• WORK INSTRUCTIONS:
Retyping the entries exactly is all that is required.

Data extracted from a collection:
------
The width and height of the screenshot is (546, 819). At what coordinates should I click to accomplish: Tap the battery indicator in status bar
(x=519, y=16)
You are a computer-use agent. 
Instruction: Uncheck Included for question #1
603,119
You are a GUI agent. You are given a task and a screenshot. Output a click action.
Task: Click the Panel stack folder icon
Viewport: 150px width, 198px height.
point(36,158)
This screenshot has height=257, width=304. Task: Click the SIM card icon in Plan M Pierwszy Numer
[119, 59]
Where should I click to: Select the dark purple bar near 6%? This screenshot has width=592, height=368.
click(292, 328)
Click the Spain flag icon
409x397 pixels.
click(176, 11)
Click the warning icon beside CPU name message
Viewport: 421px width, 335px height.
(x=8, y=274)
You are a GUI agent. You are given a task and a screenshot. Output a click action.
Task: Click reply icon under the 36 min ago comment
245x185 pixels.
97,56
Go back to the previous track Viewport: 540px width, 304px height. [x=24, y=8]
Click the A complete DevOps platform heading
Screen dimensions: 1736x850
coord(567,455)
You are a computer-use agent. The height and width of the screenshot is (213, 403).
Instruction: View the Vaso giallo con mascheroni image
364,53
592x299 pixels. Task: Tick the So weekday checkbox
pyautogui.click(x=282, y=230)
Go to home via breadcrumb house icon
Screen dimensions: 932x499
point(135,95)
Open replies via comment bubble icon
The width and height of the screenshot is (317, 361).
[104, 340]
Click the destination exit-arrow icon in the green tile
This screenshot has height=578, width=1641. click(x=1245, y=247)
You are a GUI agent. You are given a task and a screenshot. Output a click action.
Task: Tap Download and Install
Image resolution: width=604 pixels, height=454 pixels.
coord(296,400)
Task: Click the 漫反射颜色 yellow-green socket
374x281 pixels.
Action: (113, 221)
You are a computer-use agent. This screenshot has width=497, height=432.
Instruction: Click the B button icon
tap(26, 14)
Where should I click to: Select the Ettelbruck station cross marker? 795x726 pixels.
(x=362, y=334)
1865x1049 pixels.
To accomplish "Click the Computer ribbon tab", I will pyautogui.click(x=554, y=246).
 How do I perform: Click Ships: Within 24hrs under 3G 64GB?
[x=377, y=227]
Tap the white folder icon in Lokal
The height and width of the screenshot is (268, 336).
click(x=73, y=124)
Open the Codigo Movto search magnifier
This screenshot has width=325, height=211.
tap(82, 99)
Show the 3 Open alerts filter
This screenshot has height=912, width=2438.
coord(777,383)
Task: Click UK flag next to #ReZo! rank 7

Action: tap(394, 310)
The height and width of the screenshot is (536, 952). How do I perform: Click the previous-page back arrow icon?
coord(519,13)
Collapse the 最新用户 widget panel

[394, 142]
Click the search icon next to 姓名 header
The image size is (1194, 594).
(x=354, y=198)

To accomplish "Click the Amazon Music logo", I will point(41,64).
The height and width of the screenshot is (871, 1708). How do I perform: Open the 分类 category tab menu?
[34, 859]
------
• YOUR RESPONSE:
The width and height of the screenshot is (546, 819). At what coordinates should I click to accomplish: Tap the battery indicator in status bar
(x=519, y=16)
You are a computer-use agent. 
Instruction: Uncheck Included for question #1
603,119
You are a GUI agent. You are given a task and a screenshot. Output a click action.
Task: Click the Panel stack folder icon
Viewport: 150px width, 198px height.
point(36,158)
This screenshot has height=257, width=304. Task: Click the SIM card icon in Plan M Pierwszy Numer
[119, 59]
Where should I click to: Select the dark purple bar near 6%? This screenshot has width=592, height=368.
click(292, 328)
Click the Spain flag icon
409x397 pixels.
click(176, 11)
Click the warning icon beside CPU name message
Viewport: 421px width, 335px height.
(x=8, y=274)
You are a GUI agent. You are given a task and a screenshot. Output a click action.
Task: Click reply icon under the 36 min ago comment
245x185 pixels.
97,56
Go back to the previous track Viewport: 540px width, 304px height. [x=24, y=8]
Click the A complete DevOps platform heading
Screen dimensions: 1736x850
coord(567,455)
You are a computer-use agent. The height and width of the screenshot is (213, 403).
Instruction: View the Vaso giallo con mascheroni image
364,53
592x299 pixels. Task: Tick the So weekday checkbox
pyautogui.click(x=282, y=230)
Go to home via breadcrumb house icon
Screen dimensions: 932x499
point(135,95)
Open replies via comment bubble icon
The width and height of the screenshot is (317, 361).
[104, 340]
Click the destination exit-arrow icon in the green tile
This screenshot has height=578, width=1641. click(x=1245, y=247)
You are a GUI agent. You are given a task and a screenshot. Output a click action.
Task: Tap Download and Install
Image resolution: width=604 pixels, height=454 pixels.
coord(296,400)
Task: Click the 漫反射颜色 yellow-green socket
374x281 pixels.
Action: (113, 221)
You are a computer-use agent. This screenshot has width=497, height=432.
Instruction: Click the B button icon
tap(26, 14)
Where should I click to: Select the Ettelbruck station cross marker? 795x726 pixels.
(x=362, y=334)
1865x1049 pixels.
To accomplish "Click the Computer ribbon tab", I will pyautogui.click(x=554, y=246).
 How do I perform: Click Ships: Within 24hrs under 3G 64GB?
[x=377, y=227]
Tap the white folder icon in Lokal
The height and width of the screenshot is (268, 336).
click(x=73, y=124)
Open the Codigo Movto search magnifier
This screenshot has width=325, height=211.
tap(82, 99)
Show the 3 Open alerts filter
This screenshot has height=912, width=2438.
coord(777,383)
Task: Click UK flag next to #ReZo! rank 7

Action: tap(394, 310)
The height and width of the screenshot is (536, 952). How do I perform: Click the previous-page back arrow icon?
coord(519,13)
Collapse the 最新用户 widget panel

[394, 142]
Click the search icon next to 姓名 header
The image size is (1194, 594).
(x=354, y=198)

To accomplish "Click the Amazon Music logo", I will point(41,64).
The height and width of the screenshot is (871, 1708). How do I perform: Open the 分类 category tab menu?
[34, 859]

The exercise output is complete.